> Description of the task: Copy out the records between the line holding "Click the title" and the line holding "click(246, 50)", inclusive, reproducing each line exactly.

> Information shown:
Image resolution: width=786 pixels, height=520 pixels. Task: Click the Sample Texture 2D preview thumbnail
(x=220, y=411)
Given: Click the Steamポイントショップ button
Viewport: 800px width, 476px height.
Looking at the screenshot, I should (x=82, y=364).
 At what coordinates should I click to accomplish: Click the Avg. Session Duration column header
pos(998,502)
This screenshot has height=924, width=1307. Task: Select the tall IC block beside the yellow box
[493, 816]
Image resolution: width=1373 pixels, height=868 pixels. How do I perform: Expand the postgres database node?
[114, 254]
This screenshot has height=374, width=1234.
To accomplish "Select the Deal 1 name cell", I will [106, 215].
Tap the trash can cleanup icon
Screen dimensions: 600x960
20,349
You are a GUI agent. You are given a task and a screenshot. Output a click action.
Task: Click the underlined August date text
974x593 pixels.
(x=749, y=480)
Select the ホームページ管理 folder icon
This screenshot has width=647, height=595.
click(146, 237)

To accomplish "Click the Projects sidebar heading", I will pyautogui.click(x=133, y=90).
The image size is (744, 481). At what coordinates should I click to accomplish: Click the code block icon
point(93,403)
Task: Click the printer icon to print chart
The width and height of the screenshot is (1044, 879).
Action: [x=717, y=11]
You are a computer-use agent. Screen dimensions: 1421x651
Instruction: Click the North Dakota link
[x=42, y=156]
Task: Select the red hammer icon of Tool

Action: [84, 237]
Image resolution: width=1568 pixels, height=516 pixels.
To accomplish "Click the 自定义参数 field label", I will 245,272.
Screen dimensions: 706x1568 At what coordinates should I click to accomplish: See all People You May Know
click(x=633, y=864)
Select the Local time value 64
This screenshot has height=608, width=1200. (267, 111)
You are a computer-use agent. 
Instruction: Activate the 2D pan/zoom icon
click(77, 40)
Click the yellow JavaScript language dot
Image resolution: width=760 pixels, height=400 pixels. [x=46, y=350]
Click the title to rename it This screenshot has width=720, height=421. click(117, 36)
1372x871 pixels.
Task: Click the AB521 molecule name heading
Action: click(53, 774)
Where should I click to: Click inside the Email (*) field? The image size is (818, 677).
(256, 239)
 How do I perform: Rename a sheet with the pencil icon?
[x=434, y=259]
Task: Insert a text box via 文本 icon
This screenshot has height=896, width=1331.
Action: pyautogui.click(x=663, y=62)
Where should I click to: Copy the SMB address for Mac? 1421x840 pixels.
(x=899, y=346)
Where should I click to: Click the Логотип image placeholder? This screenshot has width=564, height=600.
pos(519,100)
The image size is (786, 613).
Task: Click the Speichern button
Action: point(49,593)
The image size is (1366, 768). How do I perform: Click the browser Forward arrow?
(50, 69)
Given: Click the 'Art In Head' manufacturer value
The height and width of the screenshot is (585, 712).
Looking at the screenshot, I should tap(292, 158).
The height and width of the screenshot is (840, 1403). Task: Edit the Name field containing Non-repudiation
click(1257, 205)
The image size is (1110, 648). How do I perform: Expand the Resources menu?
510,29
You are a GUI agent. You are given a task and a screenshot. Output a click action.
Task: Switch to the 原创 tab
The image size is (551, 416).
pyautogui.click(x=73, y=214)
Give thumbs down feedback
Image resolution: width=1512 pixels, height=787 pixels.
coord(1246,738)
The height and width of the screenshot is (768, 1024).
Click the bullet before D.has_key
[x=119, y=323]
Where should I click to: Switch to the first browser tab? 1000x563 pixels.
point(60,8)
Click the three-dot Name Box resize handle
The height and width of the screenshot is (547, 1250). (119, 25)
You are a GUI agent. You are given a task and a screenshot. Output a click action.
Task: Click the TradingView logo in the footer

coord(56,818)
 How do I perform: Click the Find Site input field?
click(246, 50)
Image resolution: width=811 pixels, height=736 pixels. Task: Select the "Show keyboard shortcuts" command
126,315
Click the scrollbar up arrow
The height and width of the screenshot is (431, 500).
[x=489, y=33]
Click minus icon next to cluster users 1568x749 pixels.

> Reply to the exercise:
Click the title to rename it This screenshot has width=720, height=421. click(117, 36)
1372x871 pixels.
Task: Click the AB521 molecule name heading
Action: click(53, 774)
Where should I click to: Click inside the Email (*) field? The image size is (818, 677).
(256, 239)
 How do I perform: Rename a sheet with the pencil icon?
[x=434, y=259]
Task: Insert a text box via 文本 icon
This screenshot has height=896, width=1331.
Action: pyautogui.click(x=663, y=62)
Where should I click to: Copy the SMB address for Mac? 1421x840 pixels.
(x=899, y=346)
Where should I click to: Click the Логотип image placeholder? This screenshot has width=564, height=600.
pos(519,100)
The image size is (786, 613).
Task: Click the Speichern button
Action: point(49,593)
The image size is (1366, 768). How do I perform: Click the browser Forward arrow?
(50, 69)
Given: Click the 'Art In Head' manufacturer value
The height and width of the screenshot is (585, 712).
Looking at the screenshot, I should tap(292, 158).
The height and width of the screenshot is (840, 1403). Task: Edit the Name field containing Non-repudiation
click(1257, 205)
The image size is (1110, 648). How do I perform: Expand the Resources menu?
510,29
You are a GUI agent. You are given a task and a screenshot. Output a click action.
Task: Switch to the 原创 tab
The image size is (551, 416).
pyautogui.click(x=73, y=214)
Give thumbs down feedback
Image resolution: width=1512 pixels, height=787 pixels.
coord(1246,738)
The height and width of the screenshot is (768, 1024).
Click the bullet before D.has_key
[x=119, y=323]
Where should I click to: Switch to the first browser tab? 1000x563 pixels.
point(60,8)
Click the three-dot Name Box resize handle
The height and width of the screenshot is (547, 1250). (119, 25)
You are a GUI agent. You are given a task and a screenshot. Output a click action.
Task: Click the TradingView logo in the footer

coord(56,818)
 How do I perform: Click the Find Site input field?
click(246, 50)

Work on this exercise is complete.